医師と患者さんの治療目標の相違
医学雑誌で、炎症性腸疾患(潰瘍性大腸炎やクローン病)について書かれているものを読みました。この疾患は最近すごく増えていて、現在では1000人あたりで2-3人は罹患しているぐらいになっているそうです。なぜ増えているのかはわかっていません。
潰瘍性大腸炎やクローン病という病気は、主に腸に問題が起こり、そのために腹痛や下痢などの症状が起こります。それに対して治療をするわけですが、その時の目標が医師と患者さんとでは異なるようです。

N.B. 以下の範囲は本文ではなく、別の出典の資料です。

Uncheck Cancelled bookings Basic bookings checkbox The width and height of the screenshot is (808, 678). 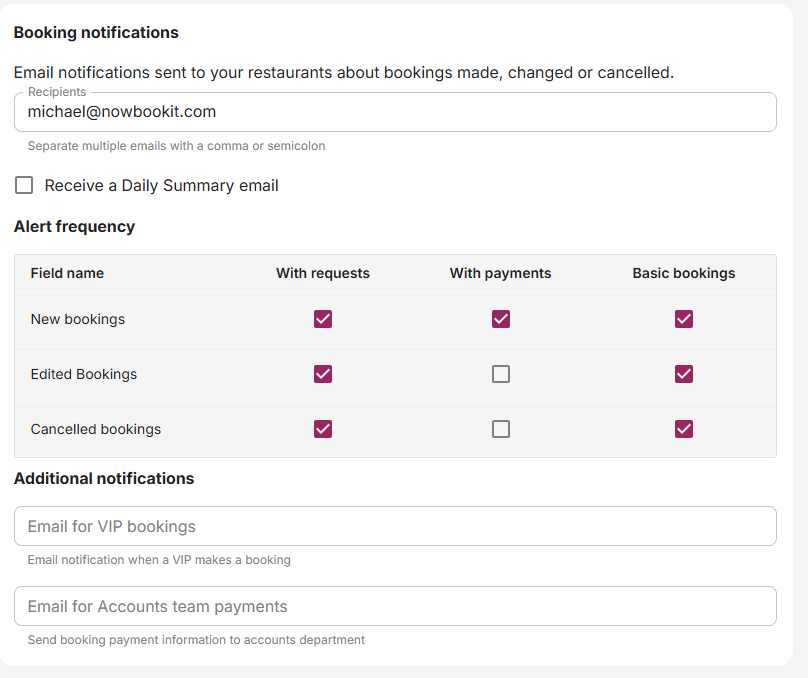[684, 429]
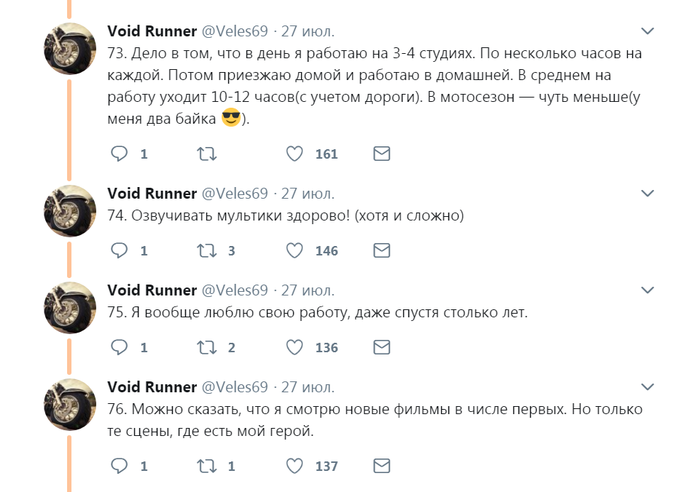The width and height of the screenshot is (700, 492).
Task: Like tweet 76 with 137 likes
Action: tap(295, 466)
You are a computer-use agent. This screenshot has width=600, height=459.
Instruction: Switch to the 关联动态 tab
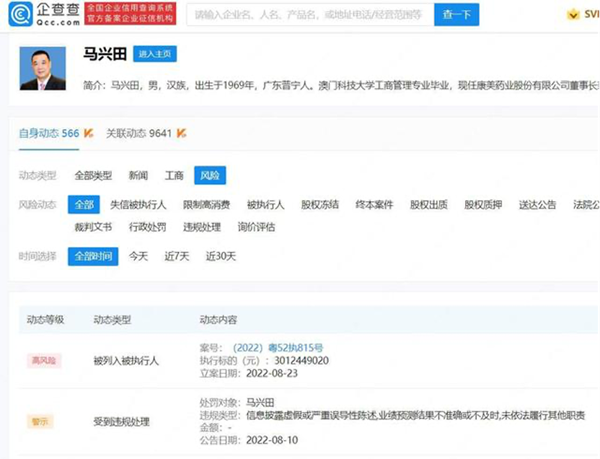tap(140, 132)
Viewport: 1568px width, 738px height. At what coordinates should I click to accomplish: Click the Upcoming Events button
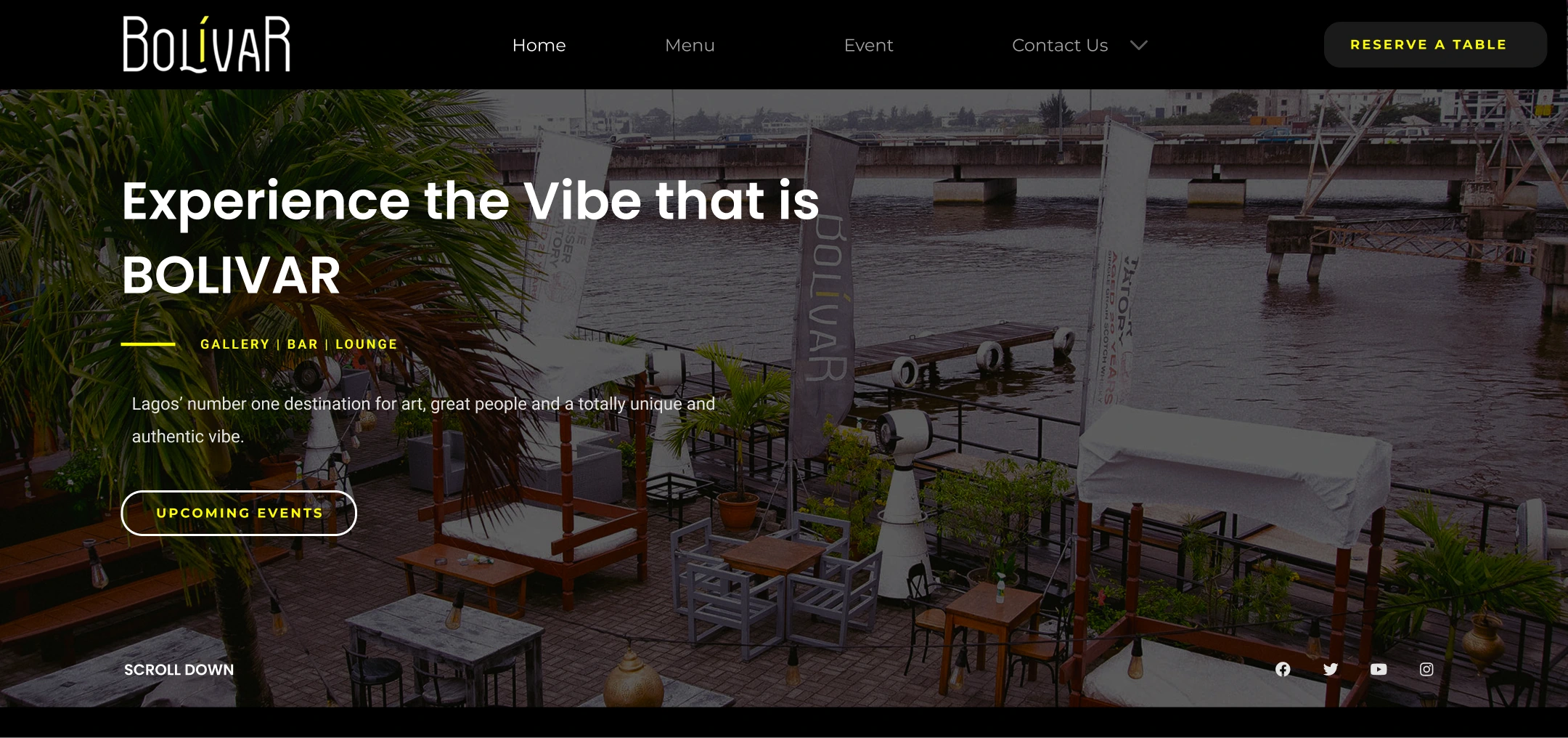tap(239, 513)
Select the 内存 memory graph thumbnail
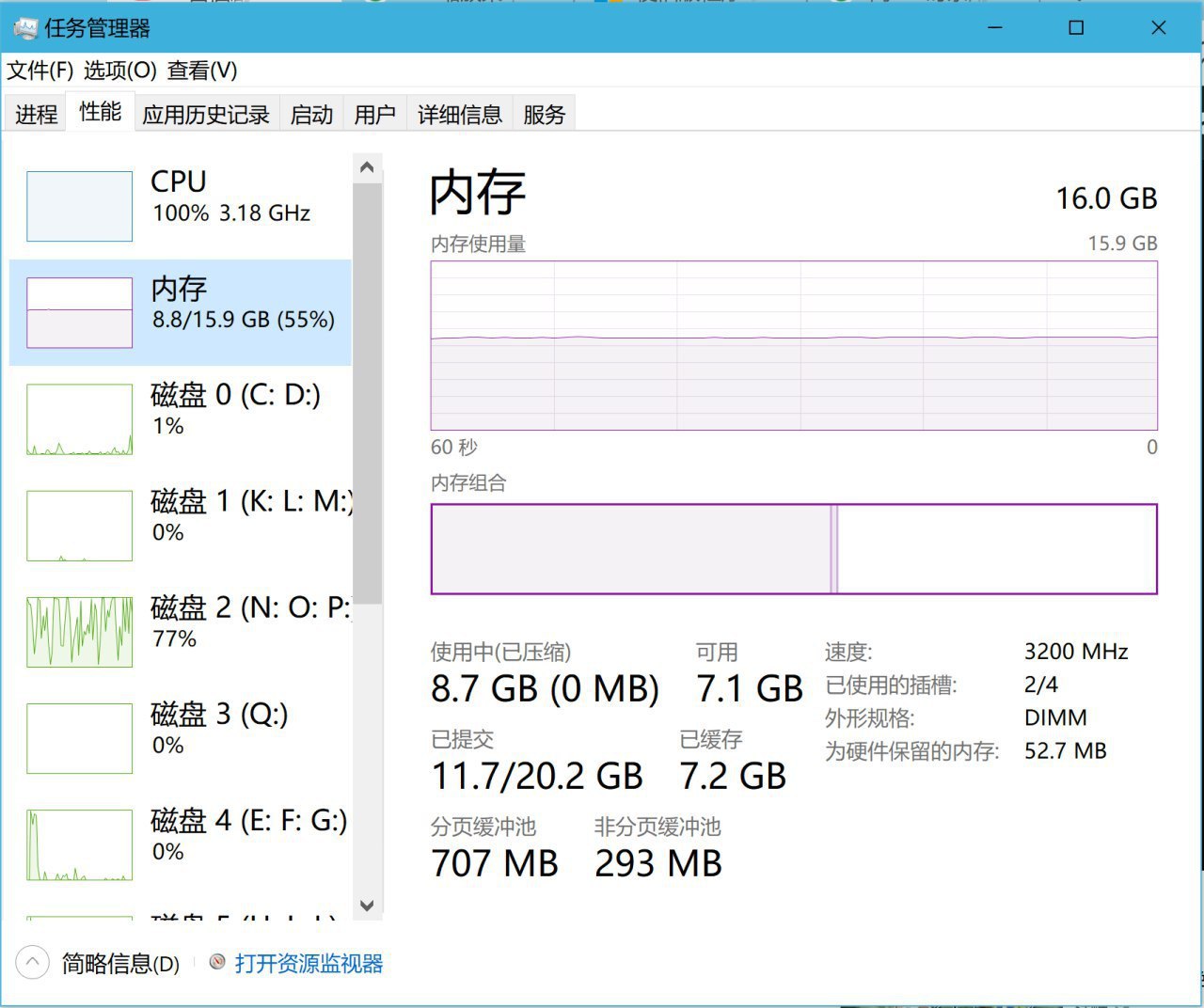The height and width of the screenshot is (1008, 1204). click(79, 312)
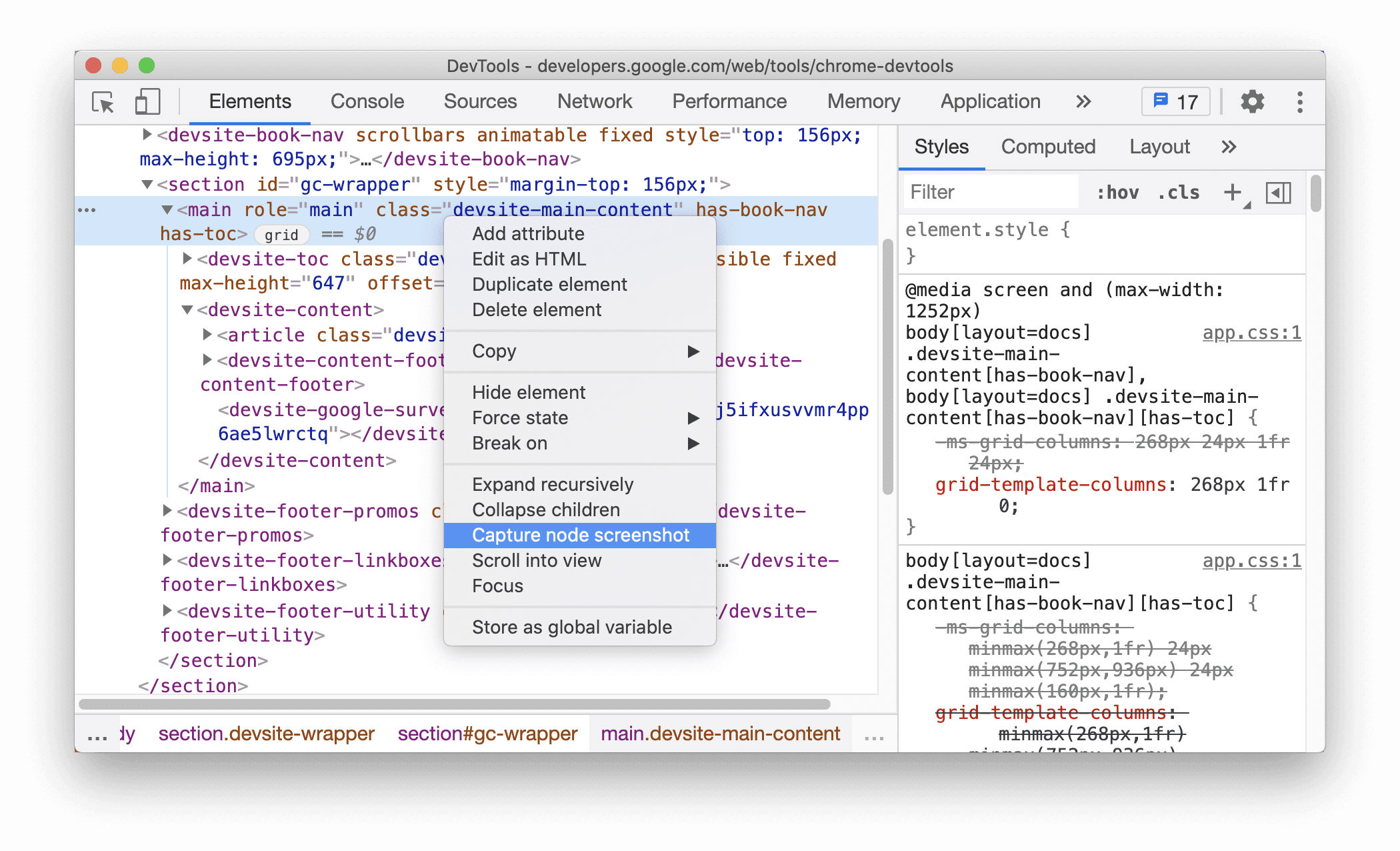Select Capture node screenshot menu item
Viewport: 1400px width, 851px height.
581,535
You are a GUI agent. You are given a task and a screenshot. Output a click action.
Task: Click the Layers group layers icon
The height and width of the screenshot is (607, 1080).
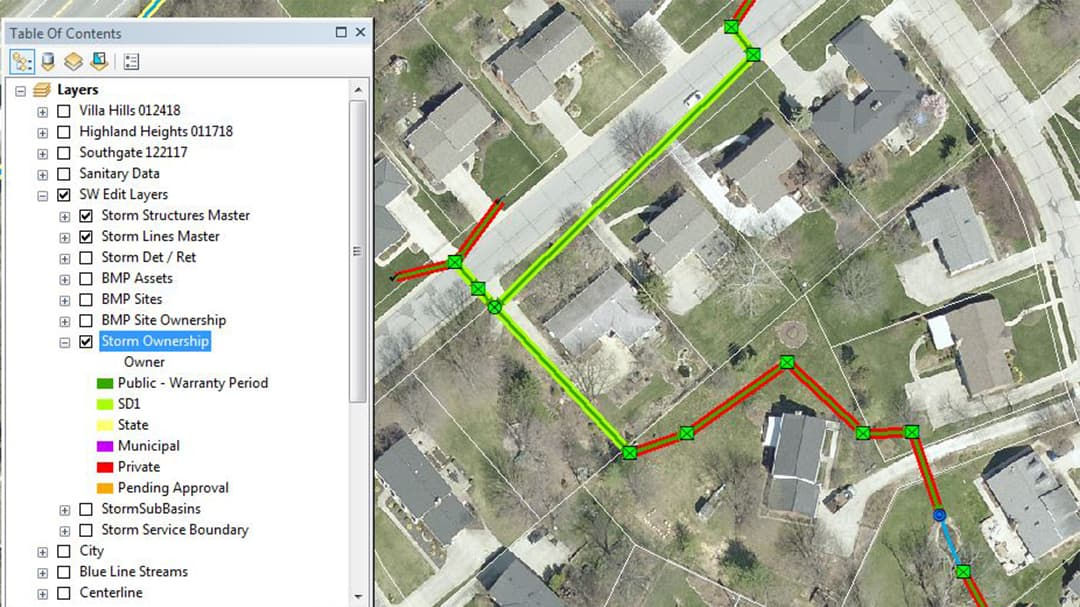tap(40, 89)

医師は「内視鏡などで診て、腸の粘膜が正常に近くなっていること」を目標にしていることが多いようですが、それに対して患者さんの多くは「痛みや排便に伴うストレスなどの身体的苦痛の軽減、就学・就労など社会生活の達成など現実的な目標を重視する傾向にある」とのことです。
これは「ごもっとも」なことだと思います。患者さんは腸の状態が内視鏡でどのように見えようとも外からは全く見えませんし、普通に生活できればそれでいいのですから。
これはほかの病気にも言えることだと考えます。「検査値が正常範囲に入ったからいいでしょう」「血圧が下がったからいいでしょう」ではダメです。たとえ「検査値や血圧」が正常域になったとしても、その方が気持ちよく生活できていなければ道半ばです。「病気、病態」の治療の目標は、その方が「普通に生活していただけるようになる」さらに「普通の生活ができるだけ長く続けれれる」ことだと考えます。
「患者さんに寄り添う医療」「患者さんが満足される医療」をできるだけ実践したいと思います。